On the biggest issue that faces us right now – how we leave the EU – I have argued consistently that we should leave the EU with a good deal that allows us to continue to trade easily with our neighbours, and that we should not accept a no deal Brexit. 


I won’t change my view for political convenience, but accept that it is perfectly right that that the new Prime Minister should be surrounded by people whose views reflect his own.


For all the stimulation and responsibility of being a minister, I have always found my local work for constituents to be the most rewarding.


This is I why I first stood for election.


Throughout my time as a minister I was determined to keep up my regular surgeries throughout the constituency, and I always look forward to each one – knowing that the mixture of policy matters and personal problems that people bring would not only be important to each individual but also almost always shed light on national policies, from Brexit to the benefits system.


Living in our area as I do means that constituents often stop me in the street, or the supermarket, or, I must confess, the pub – for a chat, and I welcome that too.

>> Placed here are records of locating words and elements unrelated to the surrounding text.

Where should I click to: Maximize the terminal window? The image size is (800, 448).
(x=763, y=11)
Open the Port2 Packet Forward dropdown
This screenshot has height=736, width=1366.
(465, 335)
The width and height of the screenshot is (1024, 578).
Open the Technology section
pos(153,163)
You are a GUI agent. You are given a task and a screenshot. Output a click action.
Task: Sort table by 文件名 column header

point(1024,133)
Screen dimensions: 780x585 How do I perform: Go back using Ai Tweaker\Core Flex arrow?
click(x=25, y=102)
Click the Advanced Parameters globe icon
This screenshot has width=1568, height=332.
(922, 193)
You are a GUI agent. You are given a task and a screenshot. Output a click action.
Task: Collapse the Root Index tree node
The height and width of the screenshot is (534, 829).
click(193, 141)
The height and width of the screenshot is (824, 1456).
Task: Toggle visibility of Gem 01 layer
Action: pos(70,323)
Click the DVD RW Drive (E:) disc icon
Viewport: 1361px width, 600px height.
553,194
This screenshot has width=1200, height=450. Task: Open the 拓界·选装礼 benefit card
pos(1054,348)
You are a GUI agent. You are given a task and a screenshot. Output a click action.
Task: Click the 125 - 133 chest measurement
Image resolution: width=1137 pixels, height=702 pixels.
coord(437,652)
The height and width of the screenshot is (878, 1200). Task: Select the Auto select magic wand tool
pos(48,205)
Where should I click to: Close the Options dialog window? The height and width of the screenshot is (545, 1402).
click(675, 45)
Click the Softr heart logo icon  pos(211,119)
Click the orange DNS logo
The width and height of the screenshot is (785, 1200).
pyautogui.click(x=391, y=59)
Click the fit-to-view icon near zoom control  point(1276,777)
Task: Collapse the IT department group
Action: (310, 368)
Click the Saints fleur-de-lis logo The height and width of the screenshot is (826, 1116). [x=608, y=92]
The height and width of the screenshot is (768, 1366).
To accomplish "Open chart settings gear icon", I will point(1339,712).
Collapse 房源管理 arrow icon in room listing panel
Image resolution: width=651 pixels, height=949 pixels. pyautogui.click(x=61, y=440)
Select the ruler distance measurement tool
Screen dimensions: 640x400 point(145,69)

I am proud that whatever the nastiness that sometimes infects politics in other places, the Tunbridge Wells style when we meet in person is almost always friendly and respectful – a hugely positive reflection of our community.


Being on the frontbench does impose restrictions that I have been grateful to constituents for understanding.


For example, no minister can speak in a debate in Parliament on behalf of their constituents, or ask another minister a question, or instigate a debate.


Free of these restrictions I am itching to take up where I left off.


I was always an active speaker, and there are many constituency causes I will be giving voice to, from championing local business, improving mental health services, getting Cystic Fibrosis sufferers the treatment they deserve, and getting better broadband, to dualling the next stage of the A21, and continuing locally the environmental work towards net zero emissions that I began in office.


My Tunbridge Wells constituency is known for many things – its beauty, its history, its cultural life to name just three.  But we are perhaps most famous of all for having articulate, informed and outspoken residents.


I’m proud to be part of such a community and it is a privilege to work for everyone in it.”